New Jersey lawmakers took three big steps to make patients happy this week, with measures to lower Obamacare premiums and increase transparency for out-of-network costs.
The latter bill has divided the healthcare community, concerning some physicians who say the bill's administrative burdens could drive doctors out of the state. The hospitals have endorsed the measure.
On Obamacare, the Legislature's two-part plan to shore up the state health exchanges leverages an individual mandate penalty—the first to be passed by a state legislature—to fund a reinsurance pool. New Democratic Gov. Phil Murphy will need to sign it into law, but the state's General Assembly passed the two measures with comfortable margins Thursday. The bill aims to lower premiums next year for the roughly 275,000 people in the state exchanges.
The less-publicized Out-of-network Consumer Protection, Transparency, Cost Containment and Accountability Act also passed after being on the docket for almost a decade. It faced continued controversy in the medical community.
"This legislation will add to an already difficult practice environment for physicians," Christopher Gribbin, president of the Medical Society of New Jersey, wrote in comments about the bill. "If out-of-network physicians are unable to charge and collect market-based fees, New Jersey will suffer."
But Cathy Bennett, president and CEO of the New Jersey Hospital Association, urged Murphy to sign the bill.
"The out-of-network bill … is eight years in the making, and in the end it addresses our two key priorities: protecting patients from surprise medical bills, and ensuring that hospitals and physicians are on a level playing field with insurance companies when it comes to negotiating fair payments for the care they deliver," Bennett said.
This bill steps up requirements on providers. Among other mandates, providers would have to tell their patients before scheduling an appointment whether the provider is in or out of the person's insurance network, as well as disclose all the financial liability the patient is likely to have for the given procedure.
The measure also puts robust reporting and transparency requirements on carriers.
Gribbin praised some aspects of the disclosures but also decried the arbitration rules that insurers and providers will have to use to resolve disputes and the extra administrative complexity added to already-complex billing systems.
"For too long, healthcare consumers have been surprised about the amount of insurance coverage their healthcare policy provides," he noted. "The disclosures required by insurers and healthcare providers will give consumers more information about their financial responsibility."
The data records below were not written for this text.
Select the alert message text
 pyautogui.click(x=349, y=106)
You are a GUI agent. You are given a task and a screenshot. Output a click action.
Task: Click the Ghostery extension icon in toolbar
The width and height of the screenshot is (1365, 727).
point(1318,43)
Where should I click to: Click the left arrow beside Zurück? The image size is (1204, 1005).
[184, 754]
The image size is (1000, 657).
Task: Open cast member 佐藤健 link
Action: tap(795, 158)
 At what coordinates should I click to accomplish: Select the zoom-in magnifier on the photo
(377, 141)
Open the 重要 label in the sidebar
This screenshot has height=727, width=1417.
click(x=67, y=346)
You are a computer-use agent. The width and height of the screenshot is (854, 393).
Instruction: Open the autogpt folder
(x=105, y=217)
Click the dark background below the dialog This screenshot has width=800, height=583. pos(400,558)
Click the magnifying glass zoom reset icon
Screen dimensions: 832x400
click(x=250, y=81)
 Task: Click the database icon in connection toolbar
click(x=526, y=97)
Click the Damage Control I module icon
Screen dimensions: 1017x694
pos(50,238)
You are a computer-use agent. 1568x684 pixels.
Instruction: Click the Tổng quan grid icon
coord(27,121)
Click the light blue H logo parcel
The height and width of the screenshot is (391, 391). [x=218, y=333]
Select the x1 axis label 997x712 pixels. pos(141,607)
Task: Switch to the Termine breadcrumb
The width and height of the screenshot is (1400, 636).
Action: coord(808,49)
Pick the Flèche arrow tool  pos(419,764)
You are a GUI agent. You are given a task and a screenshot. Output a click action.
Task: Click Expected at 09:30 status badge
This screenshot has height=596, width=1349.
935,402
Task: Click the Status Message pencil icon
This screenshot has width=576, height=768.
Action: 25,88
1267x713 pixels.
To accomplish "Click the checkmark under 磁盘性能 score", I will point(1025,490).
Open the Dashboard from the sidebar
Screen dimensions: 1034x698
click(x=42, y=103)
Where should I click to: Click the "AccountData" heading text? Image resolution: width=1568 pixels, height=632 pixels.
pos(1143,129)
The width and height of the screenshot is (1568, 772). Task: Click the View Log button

However, he added, the group "continues to feel that baseball-style arbitration is inappropriate for settling healthcare payment disputes and advocates using the existing arbitration system."
Ultimately, the new complications for payments will raise healthcare costs, Gribbin said.
In 2015, New York enacted a law that protected patients from so called "balance billing." Instead of patients receiving bills, insurers and providers have to resolve the issue through a dispute resolution process. In its first year, data showed that insurers prevailed in disputes more often than providers in several hundred conflicts adjudicated by the state's independent entity. Of 291 disputes over bills for emergency services, the amount paid by health plans was deemed reasonable in 22% of those cases. Providers won 13%, according to preliminary data.
A Kaiser Family Foundation study found that in 2011, New York state officials studied more than 2,000 complaints involving surprise medical bills, and found the average out-of-network emergency bill was $7,006. Insurers paid an average of $3,228 leaving consumers, on average, "to pay $3,778."